▸ SELECTION
* * *
Dear Partners,
Happy Holidays to you and your families. It is the most beautiful time of the year to be with loved ones.
As we end 2025, I want to share my learnings, experiences, and a reflection on how the year went for the portfolio.
I have been in the investing world long enough to know that the downside matters the most. If you do not respect it, hard lessons will be learned.
As a result, the first principle of my investment approach is shaped by Warren Buffett’s two rules: never lose money, and never forget rule number one.
I believe this concept is not well understood by many. These rules are the foundation of everything I do because, in investing, the downside matters more than the upside. If you lose 50% of your capital, you need a 100% gain just to recover your initial investment. That is why I focus on what can go wrong before I look at what can go right. For this reason, I view my job primarily as risk management, rather than just investing.
* * *
▸ DATASET SECTION
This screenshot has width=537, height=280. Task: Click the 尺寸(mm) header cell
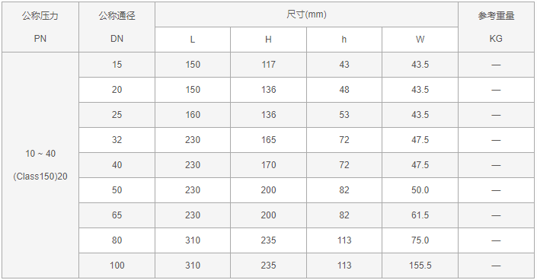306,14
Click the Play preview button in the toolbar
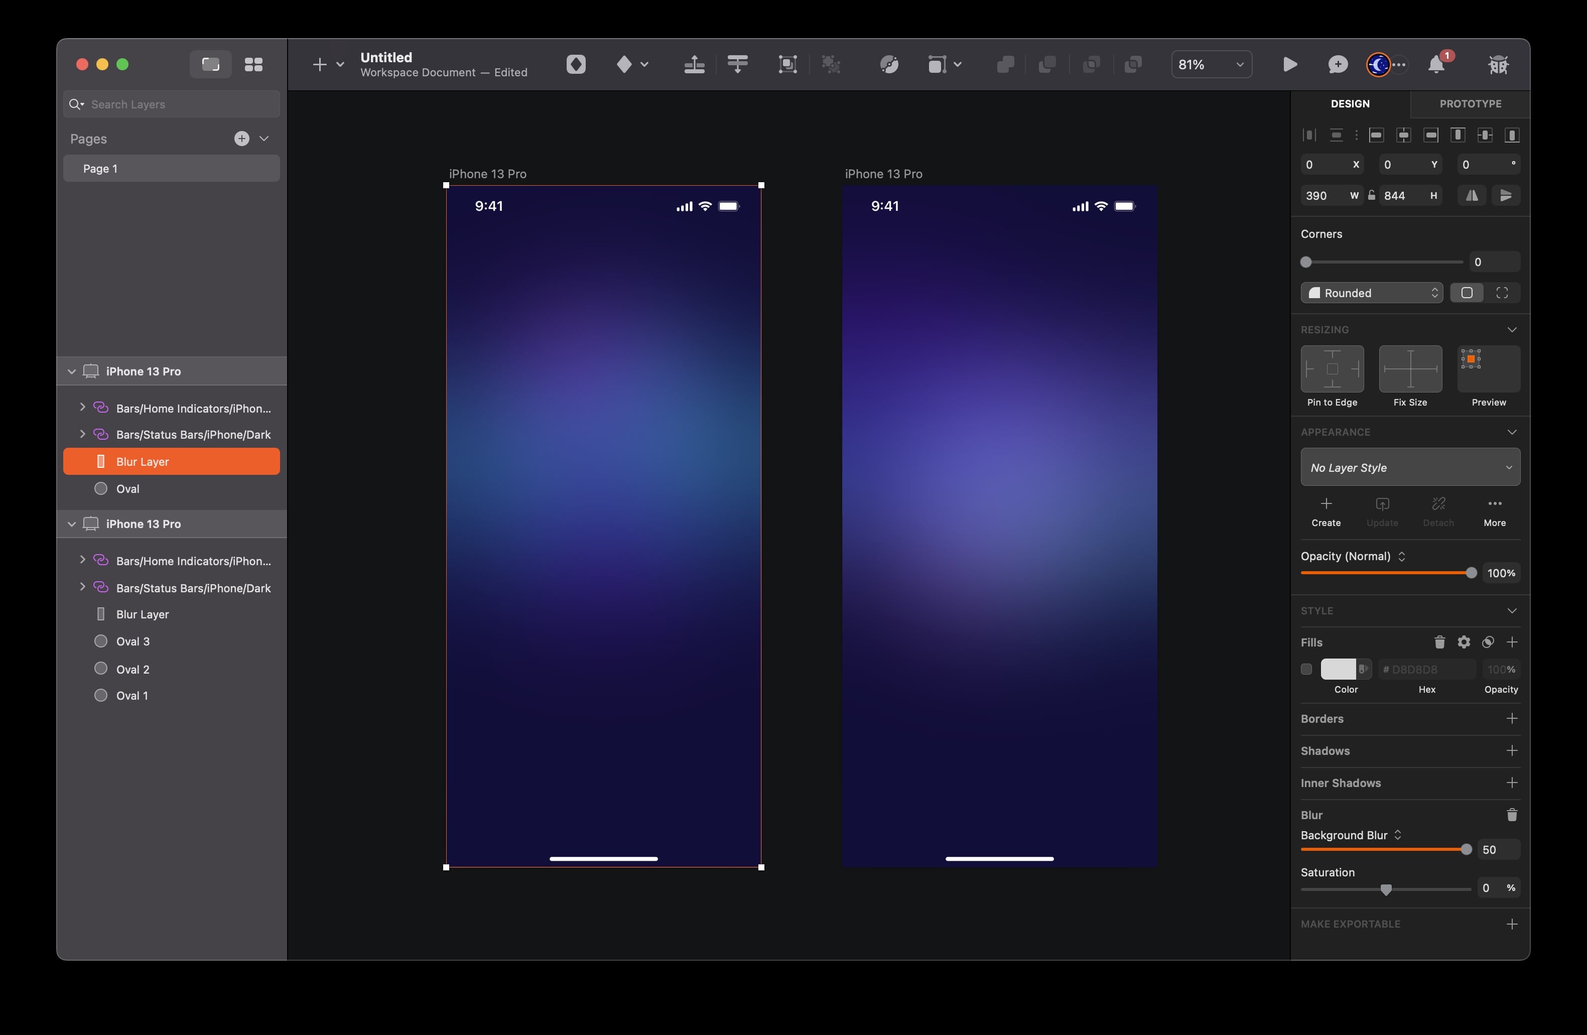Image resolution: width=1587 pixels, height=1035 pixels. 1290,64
* * *
▸ PROBLEMS TO SOLVE
1. In the letter to partners, what are Warren Buffett's two rules?
2. Write the next part of the letter to partners, picking up right after its last sentence.
The material above comes from a separate source and has no connection to the letter to partners.

▸ TASK ANSWERS
1. Never lose money, and never forget rule number one.

2.
Performance
As of today, the portfolio has appreciated 39.5% in 2025. By comparison, the S&P 500 has returned 17%. This marks the third consecutive year of outperformance against the index.
Annual Returns vs. S&P 500:
2023: Portfolio +33% (Index: +21%)
2024: Portfolio +36% (Index: +23%)
2025: Portfolio +39.5% (Index: +17%)
Cumulative Return (3-Year Total):
My Portfolio: 150%
S&P 500: 75%
Portfolio Changes
I sold my positions in Alibaba and Tencent.
Tencent is, in my opinion, the best business in China. It is one of the few companies in the world that can grow revenue while also increasing profit margins at that scale. Its ecosystem is unique and powerful. However, I read everything through English translations. I believe that to truly understand a business, you must understand the local life and culture around it. Since I lack that direct insight, I require a massive margin of safety to own Chinese stocks.
Alibaba faces a different problem. E-commerce is a tough business. Competitors like Pinduoduo and JD are fighting for market share and reducing every bit of margin. To keep their market share, Alibaba has to lower prices. As a result, their profit margins have been dropping for the last few years. They are also spending more money just to earn the same amount of revenue.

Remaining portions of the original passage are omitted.